Some years back, a small Colorado goat-cheese maker called Haystack Mountain faced its version of a classic growth challenge: National demand was growing for its chèvres and other cheeses, and the company was struggling to find enough local goat farmers to produce milk. The solution came from a surprising source: Colorado Corrections Industries (CCI). Today six inmates milk 1,000 goats twice a day on a prison-run farm. After non-inmate employees cultivate the cheese at a company facility, it’s sold in Whole Foods (WFM) outlets, among other stores.

Prison labor has gone artisanal. Sure, plenty of inmates still churn out government office furniture and the like, and incarcerated workers have occasionally been used by large companies since the late 1970s. Nationwide 63,032 inmates produce more than $2 billion worth of products a year, most of them sold to government entities.

But in recent years a new wave has begun, driven primarily by small businesses that need workers for boutique-size production. These days inmates can be found making everything from redwood canoes to specialty motorcycles, fishing poles, and saddles. They produce apple juice, raise tilapia, milk cows and goats, grow flowers, and manage vineyards.

“States like Colorado and California are at the forefront of a growing trend,” says Genevieve LeBaron, who has studied the issue as a politics professor at the University of Sheffield in England. CCI, a self-funded state agency, is leading the charge with a burgeoning $65 million business that employs 2,000 convicts at 17 facilities. The idea: Offer small businesses a flexible workforce and give prisoners the chance to stockpile earnings and skills needed for life outside prison bars.

Says John Scaggs, Haystack’s marketing and sales director, referring to CCI: “They have land. They have human capital, the equipment. If you can think it up, they can do it, and do it fast.”

That diverse and nimble operation has attracted visits by officials from 22 prisons as well as steady interest from companies that want to tap CCI’s workforce. “I get one to two calls a week from companies,” says CCI director Steve Smith, adding that he declines those that simply want cheap labor.

The practice has long been controversial. Prisoners earn meager wages and have no recourse if they’re mistreated, LeBaron argues.

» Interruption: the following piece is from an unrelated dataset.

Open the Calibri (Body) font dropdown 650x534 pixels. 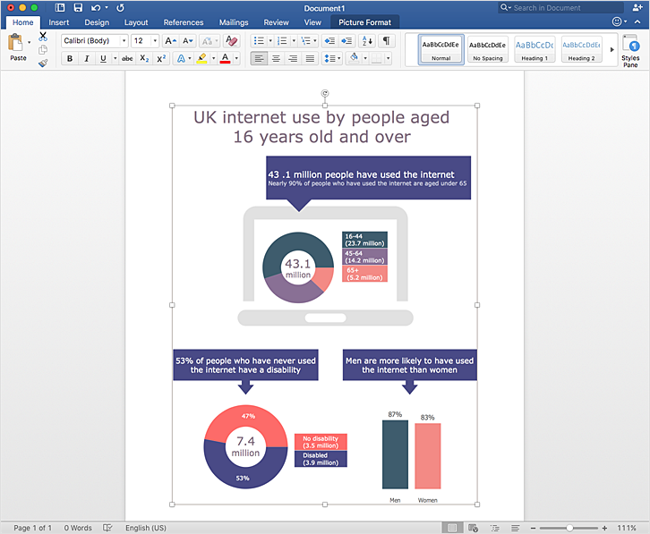pos(124,41)
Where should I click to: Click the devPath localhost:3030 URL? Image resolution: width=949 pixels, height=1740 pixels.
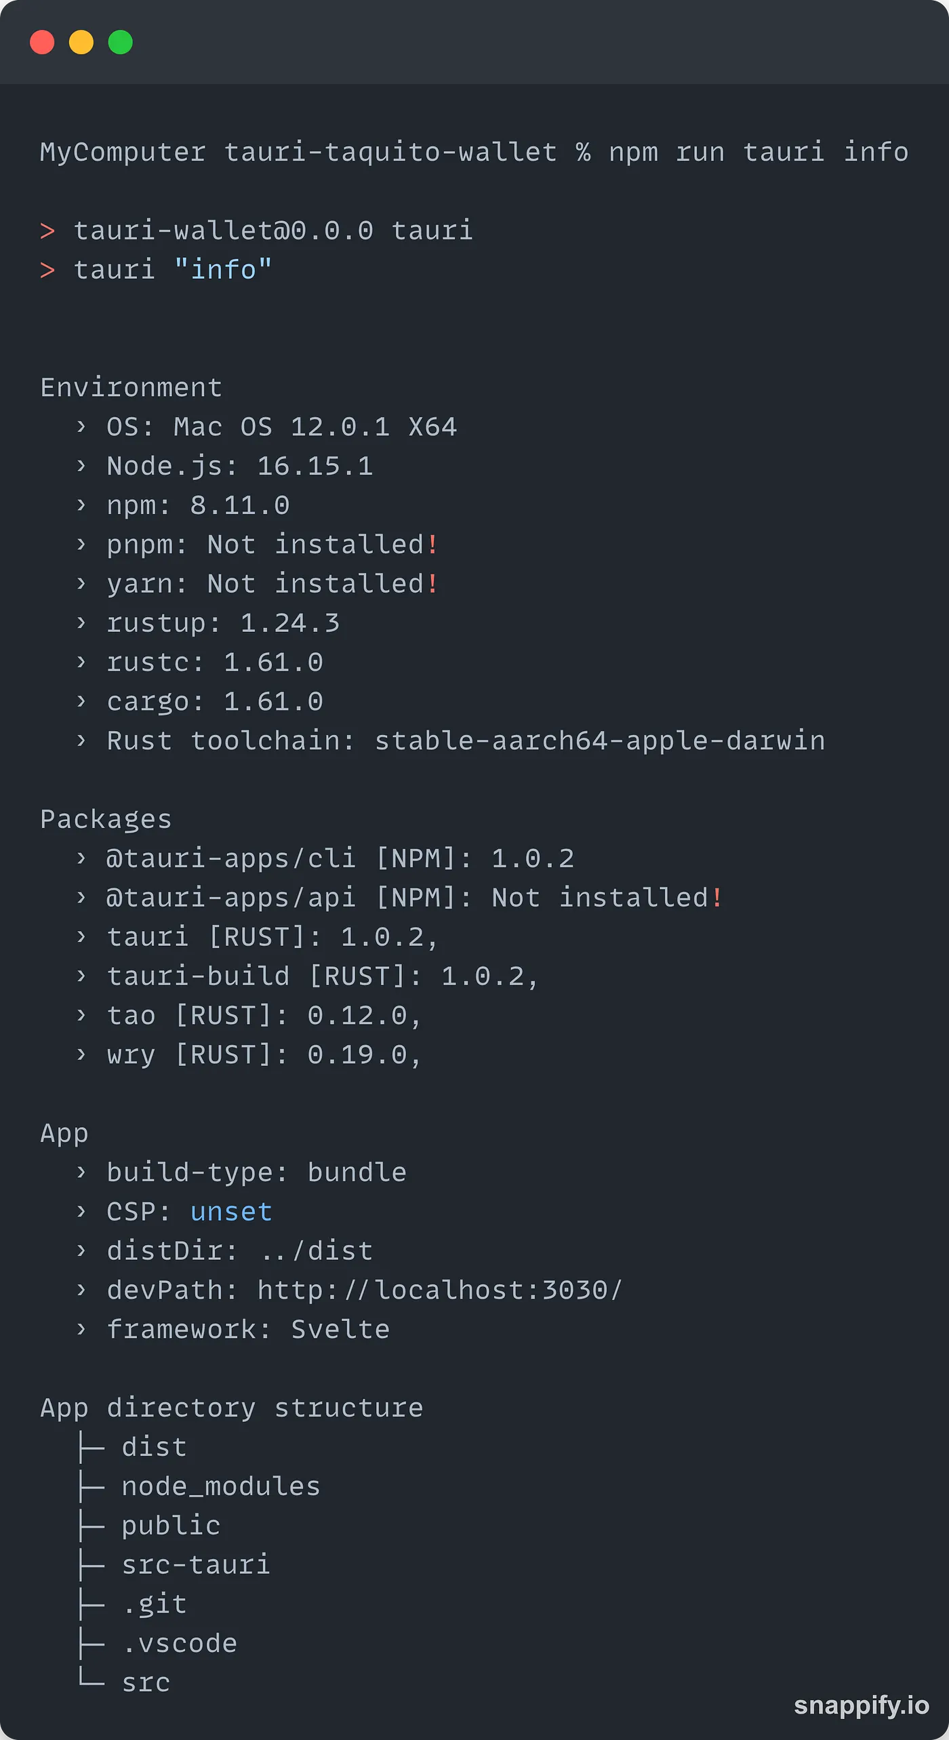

Plus, they can take jobs from law-abiding citizens. “It’s hugely concerning in the face of economic instability and unemployment,” she says.

Counters Smith: “These are coveted jobs.” Base pay starts at 60¢ a day, but most prisoners earn $300 to $400 a month with incentives, he says. To be hired, inmates must get a GED and maintain good behavior for six months.

Running a business with a workforce of felons presents challenges. Two hundred people oversee the inmates and conduct meticulous counts of tools and chemicals. Plus, security lockdowns can halt production. That can be a hassle, says Kathy Abernathy, whose Arrowhead Fisheries breeds, packs, and ships tilapia through CCI. (The fish is often sold at Whole Foods.)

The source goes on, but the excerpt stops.